Discussão sobre fim da escala 6x1 precisa ficar para 2027, diz Skaf.
Presidente da Fiesp defende que debate sobre redução de jornada ocorra fora do calendário eleitoral para evitar que "motivações se confundam com os interesses do país".
O presidente da Fiesp (Federação das Indústrias do Estado de São Paulo), Paulo Skaf, afirmou que o debate sobre a redução da jornada de trabalho e outras reformas sensíveis deve ser adiado para 2027, a fim de isolar as discussões técnicas do clima de disputa das eleições.
Em evento com o presidente em exercício e ministro do Desenvolvimento, Indústria, Comércio e Serviços, Geraldo Alckmin (PSB), para assinatura de proteção comercial no Brasil, Skaf disse que "6x1 e redução de jornada em ano eleitoral não combinam".
Para o presidente da entidade, embora haja abertura para debater todos os temas, o calendário político contamina a sobriedade necessária para o assunto.
"Ano eleitoral, as emoções, os sentimentos, as motivações muitas vezes se confundem com os interesses do país", justificou.
Imbróglio trabalhista e NR-1
Além da escala de trabalho, Skaf manifestou preocupação com a implementação de mudanças na NR-1 (Norma Regulamentadora nº 1), que trata das diretrizes gerais de segurança e saúde no trabalho.

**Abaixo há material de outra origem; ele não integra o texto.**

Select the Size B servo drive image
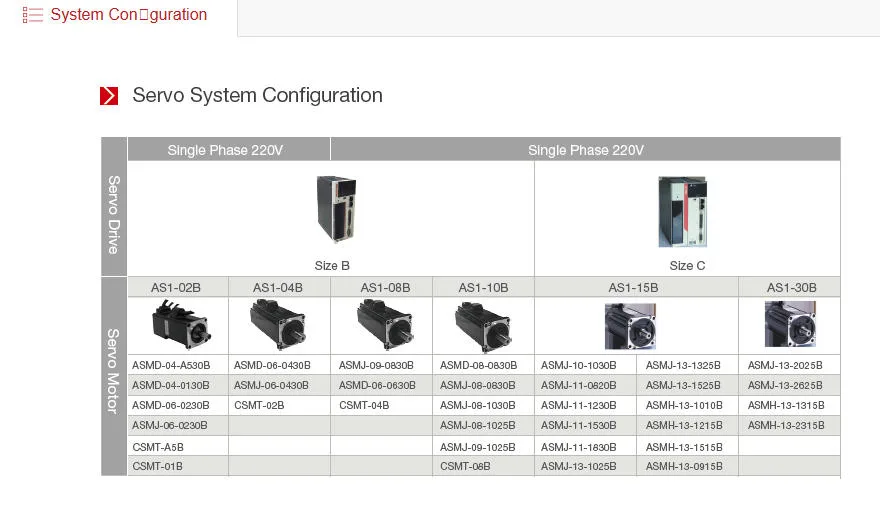The width and height of the screenshot is (880, 509). pyautogui.click(x=336, y=209)
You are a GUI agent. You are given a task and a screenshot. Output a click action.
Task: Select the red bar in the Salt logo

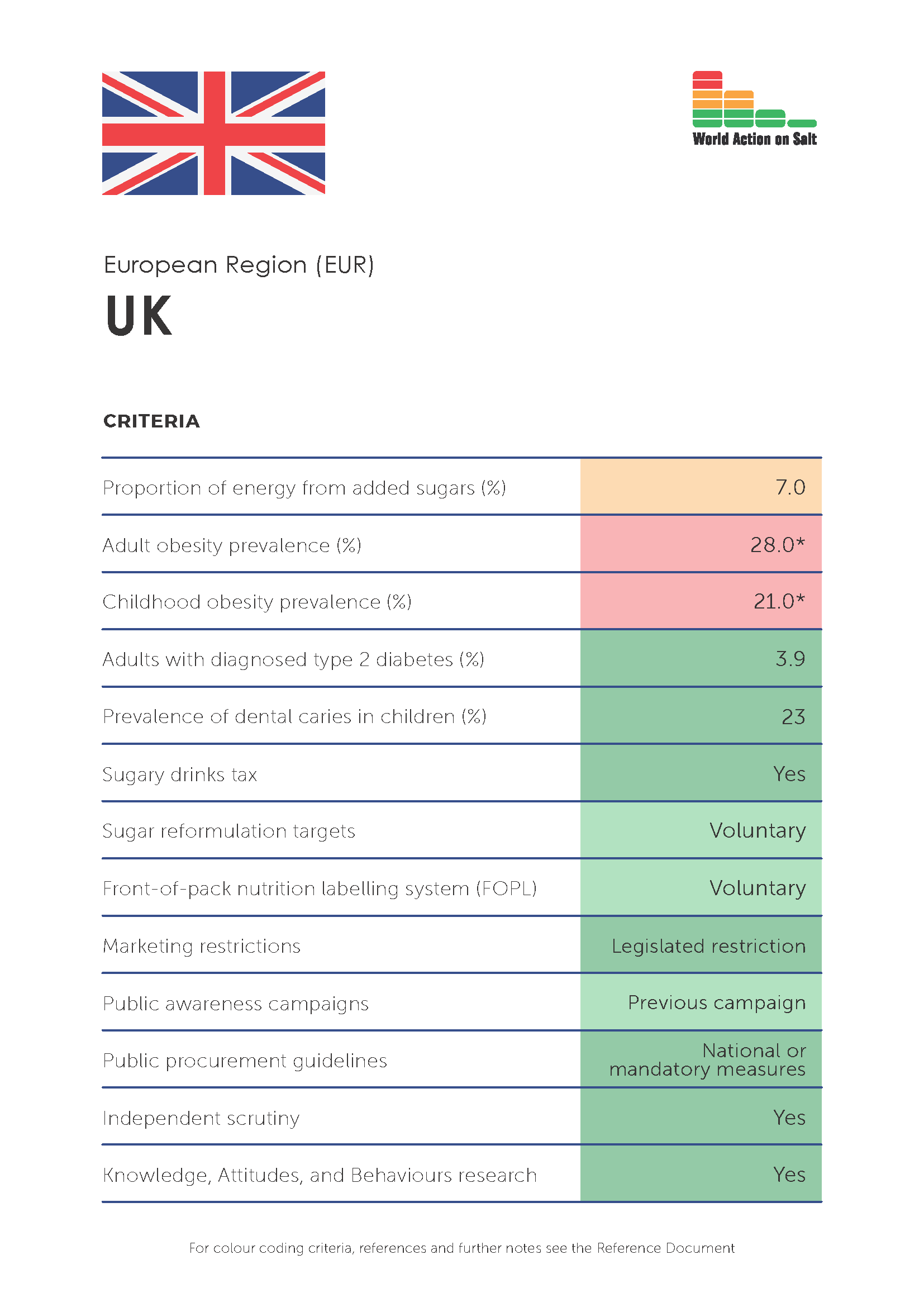707,80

Segundo o presidente da Fiesp, o tema tem sido alvo de reuniões constantes com o ministro do Trabalho, Luiz Marinho, e com as principais centrais sindicais. Skaf defende que qualquer alteração normativa não entre em vigor este ano.
O temor da indústria é que mudanças apressadas gerem insegurança jurídica no setor produtivo.
"Precisamos encontrar um caminho que não entre isso em vigor esse ano em hipótese nenhuma. Até porque vai virar um imbróglio de ações trabalhistas, aí que não vai ser interessante para ninguém", alertou.
Elogios ao financiamento para inovação
Apesar das críticas ao calendário das reformas trabalhistas, o presidente da Fiesp elogiou a condução do governo federal em áreas de fomento econômico.
Skaf destacou o desempenho das linhas de financiamento voltadas para a inovação tecnológica, sinalizando que há convergência entre o setor produtivo e o governo no que tange ao fortalecimento da competitividade industrial por meio do crédito.